Musical cognition provides another example. Many researchers train connectionist networks to perform various musical tasks (Griffith & Todd, 1999; Todd & Loy, 1991). Most researchers who conduct such research assume that networks capture musical properties that we cannot express using formal rules (Bharucha, 1999). However, when we interpret the internal structures of musical networks, we discover many formal musical properties (Dawson, 2018; Dawson et al., 2020).

A final example concerns a benchmark problem in the machine learning literature. Schlimmer’s (1987) mushroom problem requires a system to learn to classify over 8,000 mushrooms as being edible or poisonous. We describe each mushroom as a set of 21 different features. One study trained a connectionist network with 10 hidden units to classify Schlimmer’s mushrooms (Dawson et al., 2000). Dawson et al. analyzed the network’s internal structure and related it to alternative rule-based models of mushroom classification.

A production system provided one rule-based model for comparison. Dawson et al. (2000) created a set of nine different productions for correctly classifying mushrooms. A set of mushroom features defined each production’s condition. A classification (poisonous versus edible) defined a production’s action. For instance, one production was “if (odour = anise) OR (odour = almond) → edible.” Another production was “if (odour ≠ anise) AND (odour ≠ almond) AND (odour ≠ none) → poisonous.”

What relationship holds between the production system and the network? Dawson et al. (2000) analyzed their network in two different ways. The first analysis determined the features detected by each hidden unit. The second analysis assigned similar mushrooms to groups, defining similarity in terms of the activity produced by a mushroom in the hidden units. If two different mushrooms produced similar activity patterns, then Dawson et al. assigned the mushrooms to the same group. Otherwise, they assigned them to different groups. Dawson et al. required only 12 different groups to summarize the entire stimulus set.

Dawson et al. (2000) combined their two analyses to translate the network into the production system. They summarized each group of mushrooms in terms of the average activity produced in each hidden unit by group members. Furthermore, on the basis of the first analysis, they translated each average activity into a set of mushroom features. Dawson et al. translated each set of mushroom features into one of the production’s conditions.
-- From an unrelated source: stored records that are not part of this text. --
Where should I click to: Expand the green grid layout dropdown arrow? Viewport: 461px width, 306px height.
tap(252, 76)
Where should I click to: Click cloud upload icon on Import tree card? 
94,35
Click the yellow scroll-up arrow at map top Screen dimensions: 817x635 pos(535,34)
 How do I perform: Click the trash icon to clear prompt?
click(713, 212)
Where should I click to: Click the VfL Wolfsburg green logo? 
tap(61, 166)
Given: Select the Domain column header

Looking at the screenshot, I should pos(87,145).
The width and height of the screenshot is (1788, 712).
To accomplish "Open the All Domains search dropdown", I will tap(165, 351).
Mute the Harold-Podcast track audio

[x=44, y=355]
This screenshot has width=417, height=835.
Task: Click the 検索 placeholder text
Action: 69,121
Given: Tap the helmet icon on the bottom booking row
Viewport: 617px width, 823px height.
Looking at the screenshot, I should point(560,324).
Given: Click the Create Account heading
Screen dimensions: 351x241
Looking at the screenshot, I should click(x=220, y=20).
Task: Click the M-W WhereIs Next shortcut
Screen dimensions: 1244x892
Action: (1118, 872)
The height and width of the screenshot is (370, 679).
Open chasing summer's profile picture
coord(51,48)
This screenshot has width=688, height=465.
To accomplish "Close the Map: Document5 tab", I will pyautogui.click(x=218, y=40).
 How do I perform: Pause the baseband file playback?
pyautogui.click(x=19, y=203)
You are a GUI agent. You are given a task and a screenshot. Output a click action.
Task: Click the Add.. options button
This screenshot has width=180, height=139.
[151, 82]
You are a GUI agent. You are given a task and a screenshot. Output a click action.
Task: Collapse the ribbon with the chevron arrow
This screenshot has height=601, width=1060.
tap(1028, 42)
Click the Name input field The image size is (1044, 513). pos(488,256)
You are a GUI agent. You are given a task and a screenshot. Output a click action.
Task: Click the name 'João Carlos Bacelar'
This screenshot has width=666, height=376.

For instance, when the hidden units produced activities associated with one group of mushrooms, the hidden units detected the features representing the condition for a particular production. Furthermore, the hidden unit activities caused an output unit to generate the production’s action (e.g., to classify a mushroom as edible). In other words, we can describe the Dawson et al. model as a connectionist network, but we can also describe it as a production system, blurring the distinction between connectionist and rule-based processing.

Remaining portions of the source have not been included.